After reading Skye’s Top 10 Tall Tales Told in the Bedroom, I was struck by one thing – the fact that women out there are still worrying about ‘their number’ and working hard to keep the ever escalating tally under wraps.
Ladies, when a man asks you how many sexual partners you’ve had do you:
a) Lie?
b) Tell the truth?
c) Refuse to answer?
Well, according to Skye, most of you would pick ‘a’ and falsify your numbers by ‘forgetting’ to count a few of your past bedmates. Personally, I can only ever remember asking the question after having been asked first, but I must confess that it is not a conversation that fills me with dread. I’m not afraid of learning that my partner has had countless lovers before me. Nor am I afraid of hearing that a potential lover has had more partners than me. To me it’s just a number.
There’s a scene in the movie Four Weddings and a Funeral where Carrie (Andie MacDowell) reveals to Charles (Hugh Grant) that she’s had 30+ sexual partners in her life. Many men I know would be mortified to know their current or potential paramour had this much mileage on the old odometer. But Charles (who reveals he’s only had 9 partners) doesn’t seem all that disturbed. And you know what? I wouldn’t be either. In fact, if given a choice, I’d rather date the woman who’s had 50 partners than the woman who only had 5.
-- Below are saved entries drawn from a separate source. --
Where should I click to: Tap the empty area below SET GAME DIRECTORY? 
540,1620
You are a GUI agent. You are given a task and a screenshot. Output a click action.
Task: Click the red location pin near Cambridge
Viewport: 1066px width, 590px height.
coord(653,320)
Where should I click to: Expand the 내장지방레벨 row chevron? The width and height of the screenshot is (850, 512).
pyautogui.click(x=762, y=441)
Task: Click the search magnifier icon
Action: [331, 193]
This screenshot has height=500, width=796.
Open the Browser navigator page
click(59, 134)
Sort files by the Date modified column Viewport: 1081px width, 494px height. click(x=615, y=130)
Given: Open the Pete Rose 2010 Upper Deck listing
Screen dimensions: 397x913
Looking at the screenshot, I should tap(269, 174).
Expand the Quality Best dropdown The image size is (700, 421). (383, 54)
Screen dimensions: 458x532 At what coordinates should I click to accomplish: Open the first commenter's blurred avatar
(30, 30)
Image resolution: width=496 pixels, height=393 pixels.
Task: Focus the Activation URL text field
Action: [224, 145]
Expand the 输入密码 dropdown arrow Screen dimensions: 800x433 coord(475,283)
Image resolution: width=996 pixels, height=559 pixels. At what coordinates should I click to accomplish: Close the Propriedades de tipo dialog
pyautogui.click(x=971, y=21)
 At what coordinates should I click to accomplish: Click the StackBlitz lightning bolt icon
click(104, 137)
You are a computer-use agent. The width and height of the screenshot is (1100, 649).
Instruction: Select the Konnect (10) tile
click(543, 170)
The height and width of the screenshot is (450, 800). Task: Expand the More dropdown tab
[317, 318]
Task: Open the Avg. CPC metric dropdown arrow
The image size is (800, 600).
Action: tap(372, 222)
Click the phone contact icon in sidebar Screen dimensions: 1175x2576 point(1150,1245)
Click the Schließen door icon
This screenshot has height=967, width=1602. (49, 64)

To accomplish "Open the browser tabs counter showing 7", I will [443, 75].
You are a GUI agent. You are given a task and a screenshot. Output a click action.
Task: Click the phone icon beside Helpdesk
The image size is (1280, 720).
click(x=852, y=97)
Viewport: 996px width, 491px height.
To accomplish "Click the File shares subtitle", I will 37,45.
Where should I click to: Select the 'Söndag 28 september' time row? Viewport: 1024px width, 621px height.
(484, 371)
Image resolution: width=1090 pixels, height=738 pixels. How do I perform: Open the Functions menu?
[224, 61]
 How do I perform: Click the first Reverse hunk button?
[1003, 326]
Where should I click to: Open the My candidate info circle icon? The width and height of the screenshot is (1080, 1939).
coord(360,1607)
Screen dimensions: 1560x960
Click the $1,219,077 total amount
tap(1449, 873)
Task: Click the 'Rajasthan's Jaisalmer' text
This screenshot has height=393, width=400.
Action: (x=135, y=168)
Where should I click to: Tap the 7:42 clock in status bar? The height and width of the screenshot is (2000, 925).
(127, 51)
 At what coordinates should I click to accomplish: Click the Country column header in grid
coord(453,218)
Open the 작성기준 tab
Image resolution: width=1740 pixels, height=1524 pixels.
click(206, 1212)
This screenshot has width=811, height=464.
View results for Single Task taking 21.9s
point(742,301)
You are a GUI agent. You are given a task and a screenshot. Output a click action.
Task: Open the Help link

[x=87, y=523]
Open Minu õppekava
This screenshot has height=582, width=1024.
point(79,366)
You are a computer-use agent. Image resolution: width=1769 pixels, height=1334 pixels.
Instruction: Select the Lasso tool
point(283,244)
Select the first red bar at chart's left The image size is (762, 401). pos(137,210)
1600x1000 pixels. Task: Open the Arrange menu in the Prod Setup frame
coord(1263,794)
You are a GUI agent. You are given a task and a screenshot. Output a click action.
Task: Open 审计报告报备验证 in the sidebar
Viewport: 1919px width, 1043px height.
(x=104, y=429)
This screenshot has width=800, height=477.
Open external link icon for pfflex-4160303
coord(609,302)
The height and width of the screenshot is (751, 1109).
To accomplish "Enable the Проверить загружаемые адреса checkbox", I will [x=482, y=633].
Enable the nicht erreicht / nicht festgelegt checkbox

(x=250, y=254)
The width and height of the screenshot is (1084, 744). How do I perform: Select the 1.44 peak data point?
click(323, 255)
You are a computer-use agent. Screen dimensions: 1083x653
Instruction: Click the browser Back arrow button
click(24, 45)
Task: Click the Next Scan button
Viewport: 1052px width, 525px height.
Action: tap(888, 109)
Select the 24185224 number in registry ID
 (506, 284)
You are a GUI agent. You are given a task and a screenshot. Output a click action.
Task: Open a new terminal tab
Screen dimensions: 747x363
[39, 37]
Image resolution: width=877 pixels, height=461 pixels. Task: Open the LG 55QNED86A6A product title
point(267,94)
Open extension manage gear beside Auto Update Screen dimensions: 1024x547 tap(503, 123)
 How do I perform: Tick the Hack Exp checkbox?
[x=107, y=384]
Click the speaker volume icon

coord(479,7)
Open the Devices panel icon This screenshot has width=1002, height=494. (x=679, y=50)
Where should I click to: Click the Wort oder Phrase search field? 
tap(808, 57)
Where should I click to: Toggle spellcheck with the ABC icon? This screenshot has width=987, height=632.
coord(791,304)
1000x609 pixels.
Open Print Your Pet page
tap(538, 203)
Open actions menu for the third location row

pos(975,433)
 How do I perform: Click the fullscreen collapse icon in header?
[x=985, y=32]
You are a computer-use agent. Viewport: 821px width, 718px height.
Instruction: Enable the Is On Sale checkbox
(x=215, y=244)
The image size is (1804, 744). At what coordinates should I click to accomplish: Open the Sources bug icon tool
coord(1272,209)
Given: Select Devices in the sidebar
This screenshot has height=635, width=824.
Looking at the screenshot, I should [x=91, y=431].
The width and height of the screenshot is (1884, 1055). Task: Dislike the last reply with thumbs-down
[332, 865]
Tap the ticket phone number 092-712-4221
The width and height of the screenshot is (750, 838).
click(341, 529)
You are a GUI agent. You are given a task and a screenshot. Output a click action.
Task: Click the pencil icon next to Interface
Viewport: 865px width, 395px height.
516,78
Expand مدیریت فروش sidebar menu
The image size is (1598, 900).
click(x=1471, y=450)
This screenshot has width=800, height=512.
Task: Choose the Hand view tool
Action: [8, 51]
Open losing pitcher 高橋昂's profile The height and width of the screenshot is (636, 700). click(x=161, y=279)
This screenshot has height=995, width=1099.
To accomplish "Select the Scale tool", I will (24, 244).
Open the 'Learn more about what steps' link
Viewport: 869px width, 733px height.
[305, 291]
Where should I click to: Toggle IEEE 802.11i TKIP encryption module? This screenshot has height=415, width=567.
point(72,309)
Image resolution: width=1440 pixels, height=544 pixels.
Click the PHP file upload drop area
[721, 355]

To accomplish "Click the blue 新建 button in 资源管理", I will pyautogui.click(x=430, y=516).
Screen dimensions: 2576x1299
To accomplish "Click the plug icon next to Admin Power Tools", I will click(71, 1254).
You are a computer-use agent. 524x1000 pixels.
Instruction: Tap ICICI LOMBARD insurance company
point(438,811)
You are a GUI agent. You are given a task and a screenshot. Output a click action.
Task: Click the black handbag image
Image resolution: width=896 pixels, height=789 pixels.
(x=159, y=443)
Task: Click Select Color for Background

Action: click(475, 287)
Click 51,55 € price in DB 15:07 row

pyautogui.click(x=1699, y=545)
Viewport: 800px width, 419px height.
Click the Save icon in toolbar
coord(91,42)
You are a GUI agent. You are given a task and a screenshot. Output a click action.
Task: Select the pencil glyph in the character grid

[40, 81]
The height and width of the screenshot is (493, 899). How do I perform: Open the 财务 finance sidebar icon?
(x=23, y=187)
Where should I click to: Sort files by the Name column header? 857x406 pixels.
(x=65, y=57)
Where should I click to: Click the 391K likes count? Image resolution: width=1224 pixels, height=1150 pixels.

For numerous reasons (too numerous to expound upon here) upon hearing that a woman has had say, 50 partners, many men would assume some variation of the following:
“Damn, she’s been around the block.”
Or
“God, she must be a slut/whore.”
Apparently you women are quite aware of this. So, to avoid societal judgments and your beau deeming you to be a card carrying ho for having slept with more than 10 guys, you choose to lie rather than face the crushing weight of someone else’s morality. To my mind however, this kind of logic and thinking on the part of men is really just coded language for, “man she has lots of experience, has seen many a phallus and how can I compete with that”? Whereas men like me (and presumably Charles) think:
“She’s experienced and should know how to handle her business. Sweet.”
That’s not to say that every woman who’s had many sexual partners automatically qualifies as a love goddess (as anyone who’s read A One Sided Conversation or Rise of the Starfish can attest). Nor does it mean that a relatively inexperienced partner doesn’t know how to “work the middle”. But, in my experience it’s easier to get a woman to throw down if she’s been in the ring before. It’s like knitting or macramé. Practice makes perfect.
Now, assuming that she is in the habit of practicing safe sex, I can see very little wrong with falling for or falling into bed with a woman who’s scored more than Pele (for all you number crunching fiends, that would be 1 087 goals between 1956 and 1974). In fact, the only real issue that I can pinpoint has nothing to do with the actual number per se, so much as the context of the numbers.
To illustrate, a friend of a friend was dating a girl who had only slept with six men before him. Well, the proverbial shit hit the fan when he found out that she had once worked at
…a local rub and tug
…several days a week
…for half a year.
Then there is that famous scene in the film Clerks where Dante finds out that his girlfriend, who had only slept with three guys before him, had conveniently forgotten to mention that she’d also given head to 36 guys – not including him.
These are the kinds of issues you potentially run into when you put too much emphasis on numbers.
Sex isn’t baseball, people. The stats don’t matter all that much. Many of us have grown up hearing the axiom “numbers don’t lie”, but what is also equally valid is that numbers don’t tell the truth either. They don’t make moral or ethical judgments. They may tell a story, but they certainly don’t tell the whole story.